When dietary protein intake is inadequate, protein will initially be depleted from skeletal muscle, accelerating muscle wastage. General guidelines of 2.55g protein/kg bodyweight (BW) for healthy dogs and 5g/kg BW for cats have been suggested, but senior animals may need up to 50 percent more than this (Churchill, 2018). Although still an ongoing area of investigation, an increased intake of protein appears to be of particular benefit and has demonstrated a reduction in sarcopenia in dogs and cats (Laflamme, 2018). As yet, however, no optimal protein level has been determined.

As well as the overall level of dietary protein, particular types of protein and amino acids may also impact LBM. The anabolic effect of protein seems to be reliant on a threshold concentration being reached and faster absorbed proteins appear able to reach this threshold better. Whey, a more rapidly absorbed protein, is thought to contribute to greater protein synthesis (Laflamme, 2018). The amino acid lysine has also shown protection of LBM in both dogs and cats in preliminary studies (Laflamme, 2018). However, more research is required to better elucidate how additional dietary protein may improve muscle mass, and the amount and source(s) which may offer most benefit.

Other nutrients of interest with relation to sarcopenia

Other dietary factors which may influence sarcopenia include vitamin D and omega 3 fatty acids. Vitamin D can affect gene transcription, consequently affecting muscle cell metabolism. There appear to be links between vitamin D supplementation in humans and an increase in muscle mass and strength, though more research is needed (Laflamme, 2018). Omega 3 fatty acids in fish oil are well known to be able to reduce inflammatory mediators. Inflammatory mediators are commonly seen in sarcopenic humans and may be present in sarcopenic pets. Some interventional studies in humans do demonstrate correlations between increased omega 3 fatty acids and muscle mass, but no data currently exists evaluating the impact of fish oil in muscle mass or function in companion animals.

FIGURE 4 The percentage of cats with low protein digestibility (below 80 percent) increases with age (Williams, 2018)

Feline enteropathies

Cats show a negative correlation between age and protein digestibility, and a fifth of cats aged over 14 have impairments of protein digestibility of greater than 20 percent (Figure 4). The same is not thought to be true of dogs. In cats, increased amounts of protein within the diet may thus be beneficial not only to minimise sarcopenia but also to compensate for reduced protein digestibility.

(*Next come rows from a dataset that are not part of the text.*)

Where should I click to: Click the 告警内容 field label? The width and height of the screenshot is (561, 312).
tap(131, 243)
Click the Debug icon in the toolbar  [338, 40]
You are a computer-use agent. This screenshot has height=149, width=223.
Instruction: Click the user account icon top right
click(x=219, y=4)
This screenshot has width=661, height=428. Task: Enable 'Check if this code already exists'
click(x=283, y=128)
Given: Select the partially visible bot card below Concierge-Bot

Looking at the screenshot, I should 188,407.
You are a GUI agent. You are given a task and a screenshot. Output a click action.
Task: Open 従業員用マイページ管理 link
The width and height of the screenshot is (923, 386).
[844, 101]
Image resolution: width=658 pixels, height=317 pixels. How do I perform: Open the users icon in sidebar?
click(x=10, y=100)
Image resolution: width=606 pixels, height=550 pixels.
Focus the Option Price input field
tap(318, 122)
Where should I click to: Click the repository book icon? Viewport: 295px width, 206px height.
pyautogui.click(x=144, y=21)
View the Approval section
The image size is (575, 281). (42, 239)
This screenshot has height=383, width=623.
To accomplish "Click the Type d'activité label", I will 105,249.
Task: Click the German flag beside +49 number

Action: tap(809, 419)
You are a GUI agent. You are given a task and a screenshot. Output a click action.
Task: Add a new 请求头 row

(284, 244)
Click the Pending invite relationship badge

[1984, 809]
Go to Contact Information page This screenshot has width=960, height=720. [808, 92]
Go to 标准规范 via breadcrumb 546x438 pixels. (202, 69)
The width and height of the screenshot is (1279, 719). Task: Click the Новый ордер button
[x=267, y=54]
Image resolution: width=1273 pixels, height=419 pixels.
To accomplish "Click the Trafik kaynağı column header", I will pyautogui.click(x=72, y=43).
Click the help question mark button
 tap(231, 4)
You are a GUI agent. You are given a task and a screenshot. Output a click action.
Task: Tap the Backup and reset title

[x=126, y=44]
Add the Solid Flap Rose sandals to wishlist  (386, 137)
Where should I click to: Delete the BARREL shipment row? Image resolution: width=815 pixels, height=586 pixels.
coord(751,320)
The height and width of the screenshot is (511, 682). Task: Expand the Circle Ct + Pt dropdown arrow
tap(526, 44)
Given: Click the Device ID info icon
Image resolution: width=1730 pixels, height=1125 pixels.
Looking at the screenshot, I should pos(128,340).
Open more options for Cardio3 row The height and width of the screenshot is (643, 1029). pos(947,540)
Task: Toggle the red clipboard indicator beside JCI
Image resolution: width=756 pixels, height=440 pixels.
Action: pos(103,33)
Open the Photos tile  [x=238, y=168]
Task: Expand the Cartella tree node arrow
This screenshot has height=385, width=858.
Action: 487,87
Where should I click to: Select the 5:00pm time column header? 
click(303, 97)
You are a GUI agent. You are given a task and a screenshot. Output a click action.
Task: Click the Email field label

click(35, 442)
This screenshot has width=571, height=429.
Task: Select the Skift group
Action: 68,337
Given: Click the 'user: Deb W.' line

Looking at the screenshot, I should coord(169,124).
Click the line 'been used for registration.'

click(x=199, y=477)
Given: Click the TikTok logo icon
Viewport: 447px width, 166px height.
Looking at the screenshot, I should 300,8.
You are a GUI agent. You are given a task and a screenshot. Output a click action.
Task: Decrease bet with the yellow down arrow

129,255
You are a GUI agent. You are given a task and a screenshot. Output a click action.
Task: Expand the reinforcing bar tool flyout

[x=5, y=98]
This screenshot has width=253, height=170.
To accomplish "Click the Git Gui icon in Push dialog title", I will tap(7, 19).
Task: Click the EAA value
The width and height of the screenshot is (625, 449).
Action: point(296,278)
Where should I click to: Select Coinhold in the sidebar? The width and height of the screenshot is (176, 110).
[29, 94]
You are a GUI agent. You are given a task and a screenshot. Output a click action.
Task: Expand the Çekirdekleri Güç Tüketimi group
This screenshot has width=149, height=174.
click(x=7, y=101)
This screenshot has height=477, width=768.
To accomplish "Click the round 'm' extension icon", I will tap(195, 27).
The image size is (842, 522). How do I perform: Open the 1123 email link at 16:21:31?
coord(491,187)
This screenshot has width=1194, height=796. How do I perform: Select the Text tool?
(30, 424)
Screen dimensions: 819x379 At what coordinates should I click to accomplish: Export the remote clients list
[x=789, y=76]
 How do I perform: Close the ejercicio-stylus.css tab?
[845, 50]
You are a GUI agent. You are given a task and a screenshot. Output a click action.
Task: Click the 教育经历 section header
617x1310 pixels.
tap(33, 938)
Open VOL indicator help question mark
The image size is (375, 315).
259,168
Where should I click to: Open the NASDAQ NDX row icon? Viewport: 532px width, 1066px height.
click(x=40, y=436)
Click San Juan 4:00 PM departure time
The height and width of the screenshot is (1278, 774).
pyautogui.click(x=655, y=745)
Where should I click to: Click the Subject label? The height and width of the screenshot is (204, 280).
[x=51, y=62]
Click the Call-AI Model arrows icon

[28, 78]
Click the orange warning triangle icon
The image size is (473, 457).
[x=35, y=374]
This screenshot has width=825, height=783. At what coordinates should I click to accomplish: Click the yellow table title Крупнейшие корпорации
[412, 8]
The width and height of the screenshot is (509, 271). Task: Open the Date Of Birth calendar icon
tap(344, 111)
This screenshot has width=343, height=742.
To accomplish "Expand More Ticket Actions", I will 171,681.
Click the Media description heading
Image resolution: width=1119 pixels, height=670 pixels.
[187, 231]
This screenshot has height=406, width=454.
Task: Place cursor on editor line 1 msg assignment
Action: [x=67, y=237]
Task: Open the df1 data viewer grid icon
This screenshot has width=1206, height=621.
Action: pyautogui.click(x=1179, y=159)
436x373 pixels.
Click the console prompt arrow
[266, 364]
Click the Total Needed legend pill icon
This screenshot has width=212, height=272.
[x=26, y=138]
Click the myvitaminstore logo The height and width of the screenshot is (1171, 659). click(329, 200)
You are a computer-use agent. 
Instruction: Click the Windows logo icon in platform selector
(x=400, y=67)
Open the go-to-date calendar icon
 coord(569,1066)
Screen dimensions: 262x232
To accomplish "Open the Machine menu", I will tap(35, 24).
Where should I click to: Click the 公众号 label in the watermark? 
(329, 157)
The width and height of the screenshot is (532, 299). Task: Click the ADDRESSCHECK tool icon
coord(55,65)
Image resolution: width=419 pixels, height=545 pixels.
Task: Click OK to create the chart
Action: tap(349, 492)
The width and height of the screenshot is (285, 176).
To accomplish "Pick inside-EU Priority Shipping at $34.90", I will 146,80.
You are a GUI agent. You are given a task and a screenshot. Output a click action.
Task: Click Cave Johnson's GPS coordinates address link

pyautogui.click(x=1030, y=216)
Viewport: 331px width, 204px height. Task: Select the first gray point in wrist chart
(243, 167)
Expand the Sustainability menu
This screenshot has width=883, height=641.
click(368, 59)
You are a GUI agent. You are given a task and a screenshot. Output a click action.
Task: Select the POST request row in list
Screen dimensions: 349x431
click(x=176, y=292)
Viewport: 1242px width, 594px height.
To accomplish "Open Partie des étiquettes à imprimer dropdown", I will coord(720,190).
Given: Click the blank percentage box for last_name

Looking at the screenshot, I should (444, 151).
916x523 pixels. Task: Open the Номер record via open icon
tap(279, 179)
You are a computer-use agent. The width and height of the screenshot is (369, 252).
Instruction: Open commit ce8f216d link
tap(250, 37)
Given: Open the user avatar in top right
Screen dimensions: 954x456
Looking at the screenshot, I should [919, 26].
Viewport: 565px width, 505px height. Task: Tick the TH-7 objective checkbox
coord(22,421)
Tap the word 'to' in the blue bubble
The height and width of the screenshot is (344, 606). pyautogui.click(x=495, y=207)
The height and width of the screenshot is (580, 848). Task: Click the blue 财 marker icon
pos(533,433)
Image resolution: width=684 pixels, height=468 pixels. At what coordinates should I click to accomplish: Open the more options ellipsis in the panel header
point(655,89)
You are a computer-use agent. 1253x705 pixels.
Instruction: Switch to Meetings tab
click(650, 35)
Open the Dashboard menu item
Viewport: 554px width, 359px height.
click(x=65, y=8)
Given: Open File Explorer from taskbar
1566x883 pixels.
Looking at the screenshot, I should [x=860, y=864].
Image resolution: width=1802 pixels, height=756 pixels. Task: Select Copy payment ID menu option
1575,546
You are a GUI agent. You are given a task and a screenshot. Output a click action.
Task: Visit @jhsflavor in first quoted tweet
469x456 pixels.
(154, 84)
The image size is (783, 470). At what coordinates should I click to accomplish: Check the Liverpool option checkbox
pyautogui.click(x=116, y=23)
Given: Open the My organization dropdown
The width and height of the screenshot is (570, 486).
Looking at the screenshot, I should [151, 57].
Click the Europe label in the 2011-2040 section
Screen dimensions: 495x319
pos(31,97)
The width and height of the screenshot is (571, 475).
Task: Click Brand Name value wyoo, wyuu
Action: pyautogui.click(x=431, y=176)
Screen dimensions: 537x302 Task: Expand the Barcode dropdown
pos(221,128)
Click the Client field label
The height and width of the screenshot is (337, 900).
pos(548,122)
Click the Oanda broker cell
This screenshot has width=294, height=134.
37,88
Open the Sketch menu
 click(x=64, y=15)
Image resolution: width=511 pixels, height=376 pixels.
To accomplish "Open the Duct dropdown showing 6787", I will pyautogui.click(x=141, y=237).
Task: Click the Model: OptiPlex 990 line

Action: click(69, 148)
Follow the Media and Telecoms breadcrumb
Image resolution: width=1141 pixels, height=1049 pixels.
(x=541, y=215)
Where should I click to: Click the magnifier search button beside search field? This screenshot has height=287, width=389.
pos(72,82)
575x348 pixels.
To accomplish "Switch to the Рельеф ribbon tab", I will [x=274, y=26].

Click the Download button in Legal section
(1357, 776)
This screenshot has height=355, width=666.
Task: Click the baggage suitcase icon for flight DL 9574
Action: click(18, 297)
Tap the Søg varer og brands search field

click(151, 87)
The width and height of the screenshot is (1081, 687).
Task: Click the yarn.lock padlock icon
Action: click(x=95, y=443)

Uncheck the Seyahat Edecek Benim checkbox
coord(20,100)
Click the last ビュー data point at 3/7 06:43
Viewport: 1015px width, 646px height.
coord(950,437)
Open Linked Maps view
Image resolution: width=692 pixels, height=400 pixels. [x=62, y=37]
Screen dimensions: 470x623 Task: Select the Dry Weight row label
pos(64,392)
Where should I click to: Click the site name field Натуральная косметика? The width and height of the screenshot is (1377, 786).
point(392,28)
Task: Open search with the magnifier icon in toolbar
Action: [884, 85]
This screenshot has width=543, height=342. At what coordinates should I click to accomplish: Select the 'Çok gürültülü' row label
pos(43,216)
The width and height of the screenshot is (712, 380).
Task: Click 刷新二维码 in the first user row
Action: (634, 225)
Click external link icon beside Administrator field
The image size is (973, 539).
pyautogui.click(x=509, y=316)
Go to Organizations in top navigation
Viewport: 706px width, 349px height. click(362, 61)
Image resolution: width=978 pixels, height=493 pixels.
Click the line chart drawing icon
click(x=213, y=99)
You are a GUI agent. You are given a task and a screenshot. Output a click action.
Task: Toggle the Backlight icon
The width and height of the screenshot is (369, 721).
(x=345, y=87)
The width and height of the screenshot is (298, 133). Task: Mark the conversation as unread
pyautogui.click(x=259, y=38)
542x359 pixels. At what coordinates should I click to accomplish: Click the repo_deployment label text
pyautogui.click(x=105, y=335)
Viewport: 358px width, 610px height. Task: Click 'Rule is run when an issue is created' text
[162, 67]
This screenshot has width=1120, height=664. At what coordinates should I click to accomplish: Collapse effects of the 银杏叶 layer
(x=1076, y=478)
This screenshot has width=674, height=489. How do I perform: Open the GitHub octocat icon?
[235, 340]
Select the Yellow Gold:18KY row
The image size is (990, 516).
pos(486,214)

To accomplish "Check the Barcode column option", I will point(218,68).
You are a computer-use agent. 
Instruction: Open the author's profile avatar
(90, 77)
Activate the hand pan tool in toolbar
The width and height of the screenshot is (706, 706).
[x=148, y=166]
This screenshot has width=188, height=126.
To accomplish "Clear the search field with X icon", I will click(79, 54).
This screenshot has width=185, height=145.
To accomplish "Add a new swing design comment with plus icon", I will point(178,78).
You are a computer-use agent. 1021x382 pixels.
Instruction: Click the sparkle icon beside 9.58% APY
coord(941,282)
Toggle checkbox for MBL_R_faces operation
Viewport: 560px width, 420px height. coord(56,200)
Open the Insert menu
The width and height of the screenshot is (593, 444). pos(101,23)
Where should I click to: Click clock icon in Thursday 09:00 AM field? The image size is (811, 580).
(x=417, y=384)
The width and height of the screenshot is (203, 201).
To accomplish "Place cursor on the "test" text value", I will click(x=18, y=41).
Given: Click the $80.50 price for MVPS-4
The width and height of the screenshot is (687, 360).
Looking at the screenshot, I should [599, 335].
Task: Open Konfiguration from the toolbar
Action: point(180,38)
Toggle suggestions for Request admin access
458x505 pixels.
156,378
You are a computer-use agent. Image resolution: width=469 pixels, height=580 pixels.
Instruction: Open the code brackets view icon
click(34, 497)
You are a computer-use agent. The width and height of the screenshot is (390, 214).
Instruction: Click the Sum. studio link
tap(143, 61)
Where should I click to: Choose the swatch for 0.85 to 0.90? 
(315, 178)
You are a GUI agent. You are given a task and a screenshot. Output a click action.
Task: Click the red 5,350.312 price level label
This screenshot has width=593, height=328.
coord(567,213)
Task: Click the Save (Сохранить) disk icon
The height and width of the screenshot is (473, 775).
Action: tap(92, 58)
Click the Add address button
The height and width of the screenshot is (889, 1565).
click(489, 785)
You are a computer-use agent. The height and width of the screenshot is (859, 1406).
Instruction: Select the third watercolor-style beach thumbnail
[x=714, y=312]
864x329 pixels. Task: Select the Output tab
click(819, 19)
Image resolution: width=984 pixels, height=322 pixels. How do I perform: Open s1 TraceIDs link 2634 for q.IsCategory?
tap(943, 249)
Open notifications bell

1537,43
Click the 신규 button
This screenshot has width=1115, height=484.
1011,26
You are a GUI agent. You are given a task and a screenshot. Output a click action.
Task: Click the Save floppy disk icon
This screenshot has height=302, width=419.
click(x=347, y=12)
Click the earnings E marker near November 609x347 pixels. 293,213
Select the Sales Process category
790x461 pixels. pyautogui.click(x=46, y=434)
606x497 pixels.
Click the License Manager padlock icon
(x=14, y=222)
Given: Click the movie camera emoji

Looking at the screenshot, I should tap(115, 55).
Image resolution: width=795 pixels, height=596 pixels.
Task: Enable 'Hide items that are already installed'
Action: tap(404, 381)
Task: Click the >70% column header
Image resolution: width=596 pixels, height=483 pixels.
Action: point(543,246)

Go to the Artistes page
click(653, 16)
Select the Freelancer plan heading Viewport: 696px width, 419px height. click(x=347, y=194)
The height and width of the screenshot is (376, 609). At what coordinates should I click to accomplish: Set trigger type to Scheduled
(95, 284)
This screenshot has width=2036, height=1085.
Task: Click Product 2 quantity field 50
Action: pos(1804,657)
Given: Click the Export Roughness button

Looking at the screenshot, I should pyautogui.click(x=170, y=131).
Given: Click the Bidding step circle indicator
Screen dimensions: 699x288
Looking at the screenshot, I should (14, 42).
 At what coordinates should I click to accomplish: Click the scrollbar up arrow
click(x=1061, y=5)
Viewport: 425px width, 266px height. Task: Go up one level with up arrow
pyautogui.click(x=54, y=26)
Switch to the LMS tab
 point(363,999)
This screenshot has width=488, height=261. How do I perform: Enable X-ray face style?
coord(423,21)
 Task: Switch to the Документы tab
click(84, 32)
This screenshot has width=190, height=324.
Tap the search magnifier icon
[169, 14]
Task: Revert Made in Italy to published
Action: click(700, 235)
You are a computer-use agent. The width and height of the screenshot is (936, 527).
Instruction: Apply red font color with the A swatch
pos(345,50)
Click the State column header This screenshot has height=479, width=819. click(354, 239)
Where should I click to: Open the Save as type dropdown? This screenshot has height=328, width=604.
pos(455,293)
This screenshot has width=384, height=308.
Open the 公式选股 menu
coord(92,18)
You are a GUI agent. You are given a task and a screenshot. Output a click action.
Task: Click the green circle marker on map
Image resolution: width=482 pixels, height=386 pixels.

Although the cause(s) of this poorer digestive ability is still unknown, an idiopathic chronic enteropathy (ICE) is believed to play a role in many cases. Indeed, many cats with impaired protein digestion also show a reduction in their ability to digest fat. This may therefore contribute to both sarcopenia and a reduction in body weight (which tends to be seen in cats over the age of 11 years). Although some cats may compensate for this by eating more, thus not exhibiting weight loss or sarcopenia, in others this is not the case (Williams, 2018).

Protein intake is dependent on overall food intake as well as the food’s composition, and is closely linked to energy intake, so if patients do not meet their energy requirement they will be unable to meet their protein needs. Therefore, when considering diet, many geriatric cats may benefit from both an increased energy level and protein content within their diet in order to compensate for poorer digestive ability and no reduction in metabolic energy requirements.

In comparison, older dogs show a reduction in metabolic energy requirements of approximately 25 percent. Thus, although they may benefit from increased protein levels to minimise the incidence of sarcopenia, they tend to require a food of a lower energy density. For many senior canines, therefore, a diet with a higher protein:calorie ratio is likely to be of benefit (Churchill, 2018). These are, however, generalisations only and a comprehensive nutritional assessment should be undertaken in all individuals during a senior health screen to tailor nutritional advice to the specific patient and clinical case.